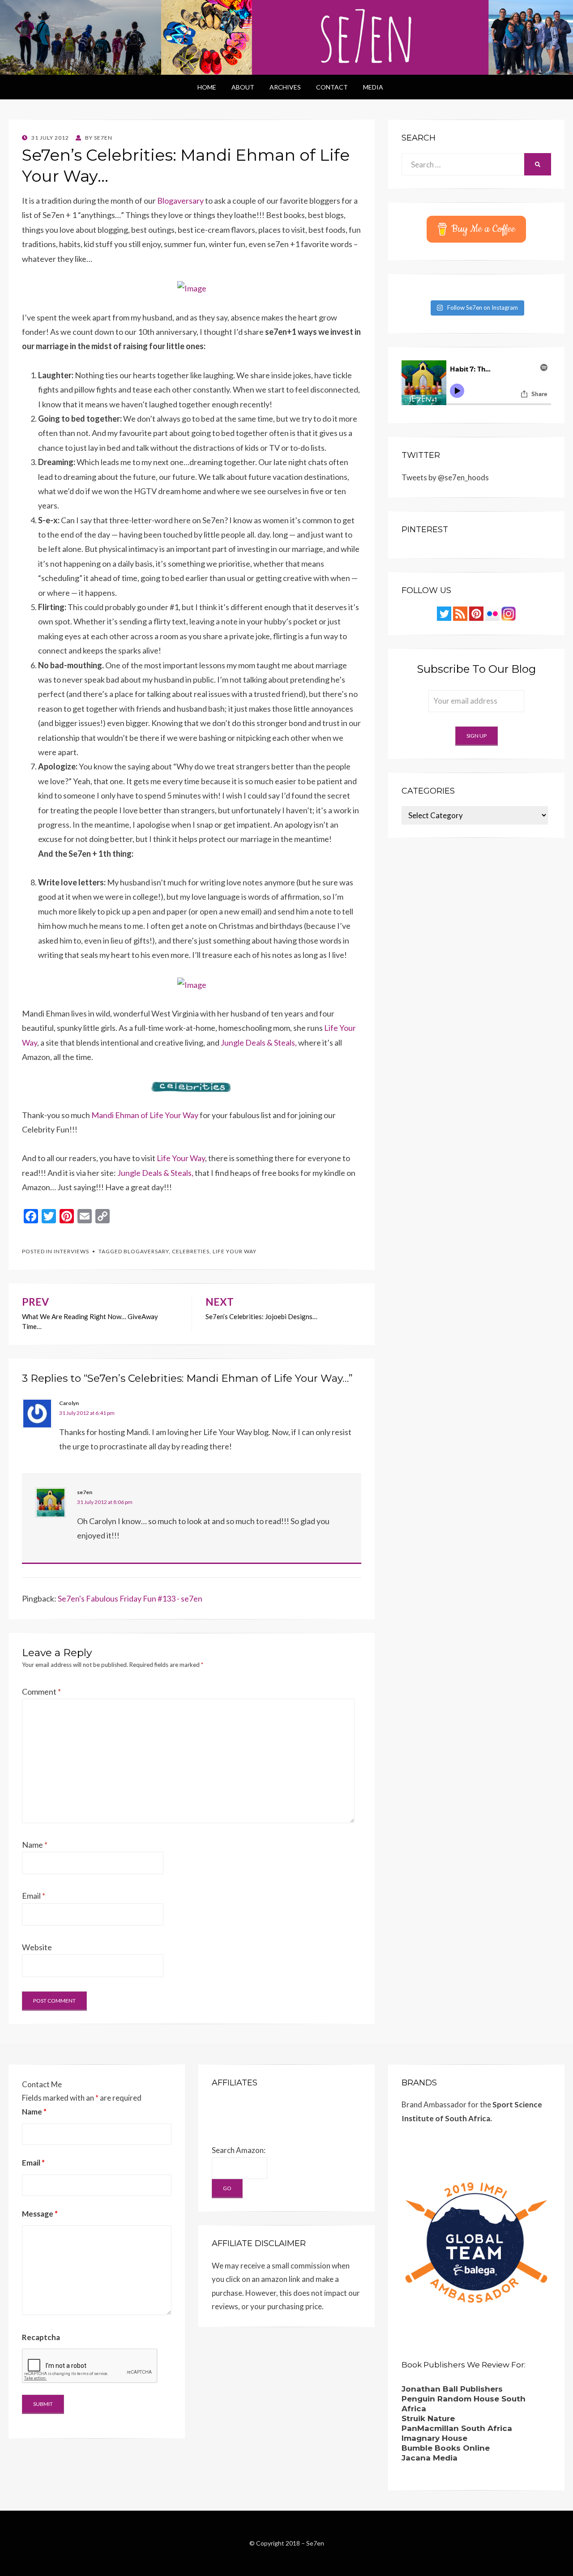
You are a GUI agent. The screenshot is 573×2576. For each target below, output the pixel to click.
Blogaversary (180, 200)
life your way (235, 1251)
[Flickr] (492, 612)
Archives (285, 87)
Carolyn (69, 1403)
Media (373, 87)
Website (37, 1947)
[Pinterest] (476, 612)
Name (34, 1845)
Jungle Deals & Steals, (259, 1042)
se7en (84, 1492)
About (242, 87)
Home (206, 87)
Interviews (71, 1251)
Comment (41, 1691)
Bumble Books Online (446, 2448)
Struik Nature (428, 2418)
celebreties (191, 1251)
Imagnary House (434, 2438)
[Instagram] (508, 612)
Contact (332, 87)
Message (40, 2213)
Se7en (315, 2543)
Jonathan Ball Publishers (452, 2388)
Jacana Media (430, 2457)
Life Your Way (181, 1158)
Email (33, 1896)
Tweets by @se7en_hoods (445, 477)
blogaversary (146, 1251)
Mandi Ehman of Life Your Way (144, 1115)
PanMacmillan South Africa (457, 2428)
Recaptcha (41, 2337)
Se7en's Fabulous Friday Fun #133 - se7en (130, 1598)
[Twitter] (444, 612)
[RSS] (460, 612)
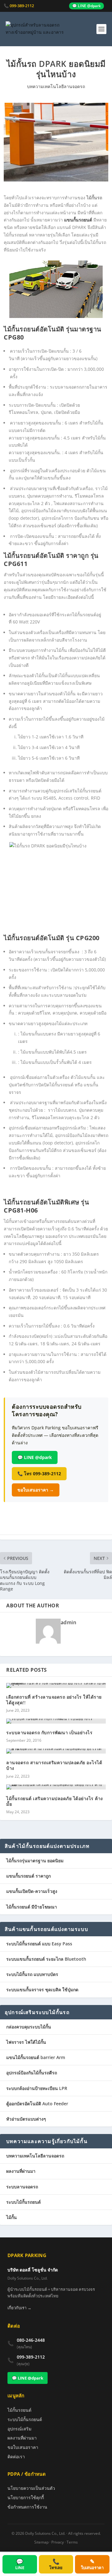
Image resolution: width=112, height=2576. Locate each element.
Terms (72, 2542)
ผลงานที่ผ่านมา (20, 2171)
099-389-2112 (31, 2357)
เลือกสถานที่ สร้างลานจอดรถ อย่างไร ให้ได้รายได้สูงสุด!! (54, 1699)
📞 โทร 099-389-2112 (39, 1474)
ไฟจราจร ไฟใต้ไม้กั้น (26, 2042)
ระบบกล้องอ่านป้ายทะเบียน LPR (36, 2088)
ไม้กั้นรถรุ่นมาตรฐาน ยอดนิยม (34, 1861)
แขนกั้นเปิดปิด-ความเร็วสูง (31, 1891)
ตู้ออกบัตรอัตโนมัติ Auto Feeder (37, 2104)
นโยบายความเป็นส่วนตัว (31, 2488)
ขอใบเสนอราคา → (35, 1490)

## [PROBLEM DETAILS]
Please make an exact copy of the whole listing and leave out its pictures.

## [COMPLETED EXERCISE]
You are a GUI agent. The screenshot is 573×2576. For each target below, output the pixel to click.
Blogaversary (180, 200)
life your way (235, 1251)
[Flickr] (492, 612)
Archives (285, 87)
Carolyn (69, 1403)
Media (373, 87)
Website (37, 1947)
[Pinterest] (476, 612)
Name (34, 1845)
Jungle Deals & Steals, (259, 1042)
se7en (84, 1492)
About (242, 87)
Home (206, 87)
Interviews (71, 1251)
Comment (41, 1691)
Bumble Books Online (446, 2448)
Struik Nature (428, 2418)
celebreties (191, 1251)
Imagnary House (434, 2438)
[Instagram] (508, 612)
Contact (332, 87)
Message (40, 2213)
Se7en (315, 2543)
Jonathan Ball Publishers (452, 2388)
Jacana Media (430, 2457)
Life Your Way (181, 1158)
Email (33, 1896)
Tweets by @se7en_hoods (445, 477)
blogaversary (146, 1251)
Mandi Ehman of Life Your Way (144, 1115)
PanMacmillan South Africa (457, 2428)
Recaptcha (41, 2337)
Se7en's Fabulous Friday Fun #133 - se7en (130, 1598)
[Twitter] (444, 612)
[RSS] (460, 612)
Image resolution: width=112, height=2576. Locate each element.
Terms (72, 2542)
ผลงานที่ผ่านมา (20, 2171)
099-389-2112 (31, 2357)
เลือกสถานที่ สร้างลานจอดรถ อย่างไร ให้ได้รายได้สูงสุด!! (54, 1699)
📞 โทร 099-389-2112 (39, 1474)
ไฟจราจร ไฟใต้ไม้กั้น (26, 2042)
ระบบกล้องอ่านป้ายทะเบียน LPR (36, 2088)
ไม้กั้นรถรุ่นมาตรฐาน ยอดนิยม (34, 1861)
แขนกั้นเปิดปิด-ความเร็วสูง (31, 1891)
ตู้ออกบัตรอัตโนมัติ Auto Feeder (37, 2104)
นโยบายความเป็นส่วนตัว (31, 2488)
ขอใบเสนอราคา → (35, 1490)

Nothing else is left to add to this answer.